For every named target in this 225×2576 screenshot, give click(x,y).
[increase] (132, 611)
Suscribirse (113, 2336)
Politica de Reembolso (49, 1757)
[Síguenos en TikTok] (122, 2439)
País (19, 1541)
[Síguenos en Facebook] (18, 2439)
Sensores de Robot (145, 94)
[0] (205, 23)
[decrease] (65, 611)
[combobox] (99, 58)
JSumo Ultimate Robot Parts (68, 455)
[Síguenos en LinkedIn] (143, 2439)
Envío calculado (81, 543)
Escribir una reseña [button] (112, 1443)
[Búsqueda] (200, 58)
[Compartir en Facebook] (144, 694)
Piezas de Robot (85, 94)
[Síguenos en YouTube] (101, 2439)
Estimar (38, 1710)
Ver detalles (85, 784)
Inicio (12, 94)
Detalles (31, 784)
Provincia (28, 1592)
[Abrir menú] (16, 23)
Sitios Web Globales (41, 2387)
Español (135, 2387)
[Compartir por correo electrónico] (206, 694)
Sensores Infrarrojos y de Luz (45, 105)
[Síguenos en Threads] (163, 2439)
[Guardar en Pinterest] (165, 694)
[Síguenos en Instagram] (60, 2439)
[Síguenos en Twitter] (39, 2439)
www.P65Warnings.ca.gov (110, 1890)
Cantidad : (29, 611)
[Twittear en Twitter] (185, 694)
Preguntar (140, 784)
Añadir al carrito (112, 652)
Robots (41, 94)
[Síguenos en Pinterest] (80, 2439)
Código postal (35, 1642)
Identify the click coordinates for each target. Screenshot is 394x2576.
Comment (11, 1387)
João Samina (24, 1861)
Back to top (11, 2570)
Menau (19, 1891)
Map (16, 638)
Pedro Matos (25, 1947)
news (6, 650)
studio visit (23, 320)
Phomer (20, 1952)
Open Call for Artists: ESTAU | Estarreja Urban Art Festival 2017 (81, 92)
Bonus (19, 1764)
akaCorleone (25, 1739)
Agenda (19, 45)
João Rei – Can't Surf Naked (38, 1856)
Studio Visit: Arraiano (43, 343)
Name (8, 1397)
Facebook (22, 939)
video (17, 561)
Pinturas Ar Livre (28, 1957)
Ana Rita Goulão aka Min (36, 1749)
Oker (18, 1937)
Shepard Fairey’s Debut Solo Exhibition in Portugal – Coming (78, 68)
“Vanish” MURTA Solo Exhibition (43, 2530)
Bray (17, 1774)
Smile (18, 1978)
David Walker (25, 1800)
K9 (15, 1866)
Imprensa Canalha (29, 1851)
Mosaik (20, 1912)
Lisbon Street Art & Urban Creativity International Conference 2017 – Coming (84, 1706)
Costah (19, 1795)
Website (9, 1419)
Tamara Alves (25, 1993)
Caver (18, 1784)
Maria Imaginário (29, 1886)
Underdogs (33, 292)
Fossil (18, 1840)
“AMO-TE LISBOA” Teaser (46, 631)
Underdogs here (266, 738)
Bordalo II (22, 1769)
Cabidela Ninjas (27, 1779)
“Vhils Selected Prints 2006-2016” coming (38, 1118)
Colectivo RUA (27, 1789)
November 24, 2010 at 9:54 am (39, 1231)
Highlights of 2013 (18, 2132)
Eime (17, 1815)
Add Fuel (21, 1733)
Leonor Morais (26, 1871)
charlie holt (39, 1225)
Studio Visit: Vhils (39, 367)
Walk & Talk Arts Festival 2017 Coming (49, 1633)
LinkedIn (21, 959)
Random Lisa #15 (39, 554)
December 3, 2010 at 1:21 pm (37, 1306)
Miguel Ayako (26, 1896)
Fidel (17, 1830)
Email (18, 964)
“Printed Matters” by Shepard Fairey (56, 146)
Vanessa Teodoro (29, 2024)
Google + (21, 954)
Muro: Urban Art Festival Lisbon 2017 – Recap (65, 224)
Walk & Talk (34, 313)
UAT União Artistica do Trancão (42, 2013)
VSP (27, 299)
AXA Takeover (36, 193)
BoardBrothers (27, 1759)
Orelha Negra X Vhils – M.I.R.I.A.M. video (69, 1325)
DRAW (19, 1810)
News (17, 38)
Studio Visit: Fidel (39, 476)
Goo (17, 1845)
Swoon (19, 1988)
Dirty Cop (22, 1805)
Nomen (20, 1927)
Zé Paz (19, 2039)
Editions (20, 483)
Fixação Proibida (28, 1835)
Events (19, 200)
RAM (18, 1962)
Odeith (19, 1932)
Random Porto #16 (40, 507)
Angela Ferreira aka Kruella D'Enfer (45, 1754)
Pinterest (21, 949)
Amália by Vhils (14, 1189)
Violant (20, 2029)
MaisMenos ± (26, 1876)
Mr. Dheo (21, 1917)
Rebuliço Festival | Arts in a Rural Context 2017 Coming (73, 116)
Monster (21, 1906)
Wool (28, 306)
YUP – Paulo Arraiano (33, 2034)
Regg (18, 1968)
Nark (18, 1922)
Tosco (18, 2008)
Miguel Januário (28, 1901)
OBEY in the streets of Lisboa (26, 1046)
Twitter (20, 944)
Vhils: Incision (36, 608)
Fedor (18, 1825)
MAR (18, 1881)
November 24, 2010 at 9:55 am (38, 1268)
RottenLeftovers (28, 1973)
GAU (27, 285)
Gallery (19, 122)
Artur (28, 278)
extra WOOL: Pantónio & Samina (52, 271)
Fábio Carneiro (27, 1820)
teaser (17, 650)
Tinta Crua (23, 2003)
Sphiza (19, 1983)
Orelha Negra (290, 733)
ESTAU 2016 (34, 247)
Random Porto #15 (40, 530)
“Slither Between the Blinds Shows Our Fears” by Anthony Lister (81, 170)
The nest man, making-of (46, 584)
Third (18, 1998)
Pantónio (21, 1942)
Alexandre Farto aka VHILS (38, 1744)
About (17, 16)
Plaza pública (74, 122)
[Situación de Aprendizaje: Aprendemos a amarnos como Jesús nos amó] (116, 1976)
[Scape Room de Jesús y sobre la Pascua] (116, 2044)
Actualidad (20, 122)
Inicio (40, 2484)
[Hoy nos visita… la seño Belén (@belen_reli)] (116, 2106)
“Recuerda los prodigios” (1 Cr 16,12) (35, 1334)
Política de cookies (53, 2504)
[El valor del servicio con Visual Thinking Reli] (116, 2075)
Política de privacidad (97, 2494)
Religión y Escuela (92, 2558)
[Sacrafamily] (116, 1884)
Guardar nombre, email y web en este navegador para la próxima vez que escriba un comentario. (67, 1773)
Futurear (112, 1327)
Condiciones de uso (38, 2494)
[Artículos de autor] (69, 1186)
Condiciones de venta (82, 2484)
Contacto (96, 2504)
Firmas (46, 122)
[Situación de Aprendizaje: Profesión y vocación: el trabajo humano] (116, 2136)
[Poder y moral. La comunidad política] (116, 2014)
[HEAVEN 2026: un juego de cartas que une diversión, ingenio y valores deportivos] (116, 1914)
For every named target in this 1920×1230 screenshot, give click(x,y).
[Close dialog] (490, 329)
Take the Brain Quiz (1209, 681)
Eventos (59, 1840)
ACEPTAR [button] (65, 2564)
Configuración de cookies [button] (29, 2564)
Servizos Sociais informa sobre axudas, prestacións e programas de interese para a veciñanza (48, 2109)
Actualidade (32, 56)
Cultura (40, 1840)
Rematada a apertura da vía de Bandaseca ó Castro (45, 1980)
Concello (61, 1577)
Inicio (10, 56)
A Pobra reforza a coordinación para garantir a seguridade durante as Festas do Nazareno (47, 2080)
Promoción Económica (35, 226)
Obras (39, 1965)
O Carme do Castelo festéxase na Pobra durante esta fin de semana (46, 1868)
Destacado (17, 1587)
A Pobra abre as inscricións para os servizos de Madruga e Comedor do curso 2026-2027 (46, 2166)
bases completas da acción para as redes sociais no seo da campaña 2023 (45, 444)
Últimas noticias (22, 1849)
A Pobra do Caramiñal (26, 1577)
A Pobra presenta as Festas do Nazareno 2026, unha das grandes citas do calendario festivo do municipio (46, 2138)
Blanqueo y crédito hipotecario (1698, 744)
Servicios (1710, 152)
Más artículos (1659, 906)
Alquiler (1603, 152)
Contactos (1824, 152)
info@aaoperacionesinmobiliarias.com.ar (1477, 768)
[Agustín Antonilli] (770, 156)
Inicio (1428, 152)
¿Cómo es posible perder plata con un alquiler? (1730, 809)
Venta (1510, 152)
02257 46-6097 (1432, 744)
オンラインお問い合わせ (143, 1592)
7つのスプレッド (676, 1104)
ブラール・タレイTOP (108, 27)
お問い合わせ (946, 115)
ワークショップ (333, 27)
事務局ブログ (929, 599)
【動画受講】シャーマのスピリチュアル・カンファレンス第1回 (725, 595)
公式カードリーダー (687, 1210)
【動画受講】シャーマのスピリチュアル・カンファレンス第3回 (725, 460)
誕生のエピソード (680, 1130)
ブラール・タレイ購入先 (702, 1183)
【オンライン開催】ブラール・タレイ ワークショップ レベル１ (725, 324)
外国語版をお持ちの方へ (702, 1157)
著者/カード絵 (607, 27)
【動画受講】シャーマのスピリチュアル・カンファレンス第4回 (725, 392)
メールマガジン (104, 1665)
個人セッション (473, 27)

◆ ◆ ◆ ◆ ◆ ◆ ◆

Activity - Starting at the line that contains "Inicio (1428, 152)", reproduce each line through the end of the records exactly, both ends included.

The completed task -
Inicio (1428, 152)
¿Cómo es posible perder plata con un alquiler? (1730, 809)
Venta (1510, 152)
02257 46-6097 (1432, 744)
オンラインお問い合わせ (143, 1592)
7つのスプレッド (676, 1104)
ブラール・タレイTOP (108, 27)
お問い合わせ (946, 115)
ワークショップ (333, 27)
事務局ブログ (929, 599)
【動画受講】シャーマのスピリチュアル・カンファレンス第1回 (725, 595)
公式カードリーダー (687, 1210)
【動画受講】シャーマのスピリチュアル・カンファレンス第3回 (725, 460)
誕生のエピソード (680, 1130)
ブラール・タレイ購入先 (702, 1183)
【オンライン開催】ブラール・タレイ ワークショップ レベル１ (725, 324)
外国語版をお持ちの方へ (702, 1157)
著者/カード絵 (607, 27)
【動画受講】シャーマのスピリチュアル・カンファレンス第4回 (725, 392)
メールマガジン (104, 1665)
個人セッション (473, 27)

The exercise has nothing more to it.